We uphold rigorous quality standards through a comprehensive set of procedures designed to ensure product integrity and regulatory compliance. Our key operational areas include:

  • Batch Release Procedures: Meticulous protocols for ensuring every product batch meets stringent quality specifications before release.
  • Record Retention & Documentation Maintenance: Strict adherence to guidelines for archiving and managing all critical records and documentation, ensuring data integrity and traceability.
  • Internal Audits: Regular internal assessments to verify compliance with established procedures and identify areas for continuous improvement.
  • Change Control & Deviations Management: Robust systems for managing and documenting all changes to processes, materials, or equipment, along with thorough investigation and resolution of any deviations.
  • Validations Review and Approvals: Comprehensive review and approval processes for all validation activities, confirming that systems, processes, and equipment consistently produce expected results.
  • Vendor Qualifications: A thorough program for evaluating and qualifying suppliers to ensure the quality and reliability of all incoming materials and services.
  • Risk Assessment: Proactive identification and mitigation of potential risks across all operations to safeguard product quality and patient safety.
  • Complaints Handling: Efficient and systematic processes for receiving, investigating, and resolving customer complaints.
  • Manufacturing Investigations: Detailed investigations into any issues or discrepancies arising during the manufacturing process to determine root causes and implement corrective actions.

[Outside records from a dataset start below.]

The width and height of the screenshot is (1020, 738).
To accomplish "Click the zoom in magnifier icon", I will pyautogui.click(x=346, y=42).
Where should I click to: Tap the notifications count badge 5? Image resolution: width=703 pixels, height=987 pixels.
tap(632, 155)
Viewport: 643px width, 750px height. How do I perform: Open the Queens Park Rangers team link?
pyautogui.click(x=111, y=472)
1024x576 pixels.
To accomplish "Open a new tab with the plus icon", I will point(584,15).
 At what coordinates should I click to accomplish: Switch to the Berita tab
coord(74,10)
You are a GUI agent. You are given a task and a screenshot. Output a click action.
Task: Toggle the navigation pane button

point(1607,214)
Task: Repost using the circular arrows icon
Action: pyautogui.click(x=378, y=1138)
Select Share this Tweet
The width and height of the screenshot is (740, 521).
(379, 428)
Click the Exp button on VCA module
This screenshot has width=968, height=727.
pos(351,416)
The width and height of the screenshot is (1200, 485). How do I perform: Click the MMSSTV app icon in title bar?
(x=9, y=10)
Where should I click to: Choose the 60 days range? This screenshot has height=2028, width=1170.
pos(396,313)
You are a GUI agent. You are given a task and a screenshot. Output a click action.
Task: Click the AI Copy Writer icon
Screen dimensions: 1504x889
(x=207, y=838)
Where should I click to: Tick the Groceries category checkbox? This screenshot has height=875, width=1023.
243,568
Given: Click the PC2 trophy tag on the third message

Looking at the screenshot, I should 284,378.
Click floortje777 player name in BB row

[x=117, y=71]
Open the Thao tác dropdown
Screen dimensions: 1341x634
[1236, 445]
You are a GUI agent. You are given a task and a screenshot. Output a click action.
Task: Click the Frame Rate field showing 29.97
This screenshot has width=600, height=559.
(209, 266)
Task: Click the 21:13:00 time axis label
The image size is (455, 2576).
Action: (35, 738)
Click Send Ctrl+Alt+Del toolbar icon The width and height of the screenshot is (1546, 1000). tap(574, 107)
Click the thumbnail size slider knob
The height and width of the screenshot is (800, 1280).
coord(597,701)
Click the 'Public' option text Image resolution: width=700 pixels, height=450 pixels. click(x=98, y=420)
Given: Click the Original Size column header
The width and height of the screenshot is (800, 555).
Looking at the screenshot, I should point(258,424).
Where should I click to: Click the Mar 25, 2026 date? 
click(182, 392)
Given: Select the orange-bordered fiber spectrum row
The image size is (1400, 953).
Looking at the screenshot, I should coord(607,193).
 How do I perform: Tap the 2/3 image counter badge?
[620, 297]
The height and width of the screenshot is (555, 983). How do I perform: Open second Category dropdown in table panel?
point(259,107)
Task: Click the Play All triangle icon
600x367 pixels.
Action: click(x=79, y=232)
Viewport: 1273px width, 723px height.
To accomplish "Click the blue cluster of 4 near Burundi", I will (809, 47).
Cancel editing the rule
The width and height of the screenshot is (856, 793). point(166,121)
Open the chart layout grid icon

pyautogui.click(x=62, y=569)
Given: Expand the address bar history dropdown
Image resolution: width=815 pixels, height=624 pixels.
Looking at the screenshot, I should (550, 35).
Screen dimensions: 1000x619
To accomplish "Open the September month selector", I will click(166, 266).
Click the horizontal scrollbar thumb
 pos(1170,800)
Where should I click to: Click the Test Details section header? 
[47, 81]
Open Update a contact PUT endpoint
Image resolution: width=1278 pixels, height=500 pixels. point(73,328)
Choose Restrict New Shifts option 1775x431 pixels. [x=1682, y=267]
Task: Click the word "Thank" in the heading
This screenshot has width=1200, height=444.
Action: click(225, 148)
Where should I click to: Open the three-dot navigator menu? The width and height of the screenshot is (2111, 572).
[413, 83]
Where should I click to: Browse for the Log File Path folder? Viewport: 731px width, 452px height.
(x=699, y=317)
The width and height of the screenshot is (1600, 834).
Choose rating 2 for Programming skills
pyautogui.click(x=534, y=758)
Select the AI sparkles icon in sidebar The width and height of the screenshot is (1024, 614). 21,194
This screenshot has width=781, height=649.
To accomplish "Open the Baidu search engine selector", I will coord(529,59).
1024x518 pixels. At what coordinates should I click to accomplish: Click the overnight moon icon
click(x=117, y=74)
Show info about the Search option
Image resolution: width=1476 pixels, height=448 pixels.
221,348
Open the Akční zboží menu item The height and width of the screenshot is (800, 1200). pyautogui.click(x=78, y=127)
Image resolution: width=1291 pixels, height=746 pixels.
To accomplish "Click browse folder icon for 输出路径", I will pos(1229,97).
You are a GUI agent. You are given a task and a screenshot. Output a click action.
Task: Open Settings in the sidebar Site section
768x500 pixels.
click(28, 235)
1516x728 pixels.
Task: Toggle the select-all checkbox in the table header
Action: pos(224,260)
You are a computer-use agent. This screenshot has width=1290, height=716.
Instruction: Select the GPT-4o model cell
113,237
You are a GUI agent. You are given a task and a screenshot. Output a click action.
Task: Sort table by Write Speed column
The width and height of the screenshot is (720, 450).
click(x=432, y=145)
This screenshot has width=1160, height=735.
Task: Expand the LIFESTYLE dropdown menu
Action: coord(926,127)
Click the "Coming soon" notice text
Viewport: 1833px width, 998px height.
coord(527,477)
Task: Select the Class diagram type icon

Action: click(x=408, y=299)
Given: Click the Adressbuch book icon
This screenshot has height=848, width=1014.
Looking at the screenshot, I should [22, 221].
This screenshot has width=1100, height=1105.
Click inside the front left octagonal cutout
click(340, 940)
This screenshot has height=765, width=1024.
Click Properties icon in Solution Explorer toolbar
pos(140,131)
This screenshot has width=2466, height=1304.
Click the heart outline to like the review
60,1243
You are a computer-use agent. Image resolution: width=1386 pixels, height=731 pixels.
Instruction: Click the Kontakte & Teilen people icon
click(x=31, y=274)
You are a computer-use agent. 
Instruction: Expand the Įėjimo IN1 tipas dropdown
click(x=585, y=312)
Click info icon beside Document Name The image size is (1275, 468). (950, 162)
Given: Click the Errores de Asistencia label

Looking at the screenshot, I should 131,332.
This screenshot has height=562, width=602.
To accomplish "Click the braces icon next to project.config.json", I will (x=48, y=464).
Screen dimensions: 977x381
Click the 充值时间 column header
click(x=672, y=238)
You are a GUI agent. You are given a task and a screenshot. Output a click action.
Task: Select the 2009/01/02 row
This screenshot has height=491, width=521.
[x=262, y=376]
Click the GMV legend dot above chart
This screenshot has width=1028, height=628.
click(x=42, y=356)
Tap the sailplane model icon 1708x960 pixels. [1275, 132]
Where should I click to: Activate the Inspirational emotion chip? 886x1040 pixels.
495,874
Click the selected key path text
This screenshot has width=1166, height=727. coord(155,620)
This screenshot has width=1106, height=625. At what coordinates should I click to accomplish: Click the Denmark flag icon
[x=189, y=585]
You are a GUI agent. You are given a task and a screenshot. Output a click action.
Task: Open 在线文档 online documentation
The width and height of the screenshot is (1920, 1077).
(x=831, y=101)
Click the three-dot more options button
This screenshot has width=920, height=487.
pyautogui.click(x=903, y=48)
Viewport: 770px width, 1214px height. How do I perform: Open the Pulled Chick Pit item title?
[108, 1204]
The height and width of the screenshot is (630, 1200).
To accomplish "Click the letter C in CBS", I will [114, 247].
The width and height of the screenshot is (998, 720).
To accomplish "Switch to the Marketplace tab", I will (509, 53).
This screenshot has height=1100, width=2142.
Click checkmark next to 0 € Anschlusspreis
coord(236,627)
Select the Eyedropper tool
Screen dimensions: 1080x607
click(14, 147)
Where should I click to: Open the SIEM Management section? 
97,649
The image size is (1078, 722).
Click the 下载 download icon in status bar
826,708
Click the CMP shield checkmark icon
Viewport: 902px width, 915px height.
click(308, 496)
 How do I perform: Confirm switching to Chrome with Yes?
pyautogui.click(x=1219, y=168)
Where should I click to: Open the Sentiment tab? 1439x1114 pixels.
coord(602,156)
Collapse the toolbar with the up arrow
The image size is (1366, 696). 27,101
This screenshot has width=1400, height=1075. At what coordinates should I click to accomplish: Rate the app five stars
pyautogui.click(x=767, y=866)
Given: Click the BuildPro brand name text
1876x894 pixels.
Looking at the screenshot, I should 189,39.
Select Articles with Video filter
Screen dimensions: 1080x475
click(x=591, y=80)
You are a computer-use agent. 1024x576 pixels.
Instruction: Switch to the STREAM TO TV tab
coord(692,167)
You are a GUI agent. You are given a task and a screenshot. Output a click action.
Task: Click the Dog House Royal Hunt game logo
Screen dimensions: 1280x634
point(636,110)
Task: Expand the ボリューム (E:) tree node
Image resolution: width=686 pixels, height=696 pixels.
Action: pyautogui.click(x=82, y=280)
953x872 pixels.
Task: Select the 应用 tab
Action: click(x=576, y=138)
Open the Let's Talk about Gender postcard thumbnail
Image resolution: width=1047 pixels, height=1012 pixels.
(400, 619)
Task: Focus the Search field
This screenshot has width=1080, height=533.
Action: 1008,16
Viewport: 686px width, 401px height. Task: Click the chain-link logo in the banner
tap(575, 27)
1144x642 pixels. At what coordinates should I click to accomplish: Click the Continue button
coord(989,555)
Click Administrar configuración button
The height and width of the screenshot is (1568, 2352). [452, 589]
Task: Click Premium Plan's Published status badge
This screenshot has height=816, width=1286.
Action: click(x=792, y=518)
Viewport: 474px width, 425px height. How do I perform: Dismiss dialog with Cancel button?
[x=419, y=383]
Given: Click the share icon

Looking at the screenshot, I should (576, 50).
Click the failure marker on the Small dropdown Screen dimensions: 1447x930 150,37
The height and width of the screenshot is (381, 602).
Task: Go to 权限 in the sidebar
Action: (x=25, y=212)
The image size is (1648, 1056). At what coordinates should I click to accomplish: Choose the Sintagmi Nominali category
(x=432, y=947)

  • Audit Preparation & Hosting: Expertise in preparing for and hosting audits from regulatory agencies and customers, demonstrating our commitment to transparency and compliance.
  • cGMP Training: Continuous training programs to ensure all personnel are well-versed in current Good Manufacturing Practices (cGMP) and regulatory requirements.
  • Preparation and Approval of Annual Product Quality Reviews (APQRs): Regular compilation and approval of APQRs to monitor and assess product quality trends over time.
  • Regulatory Agency and Customer Audits: Active participation and successful management of audits from regulatory bodies and customers, affirming our adherence to global standards.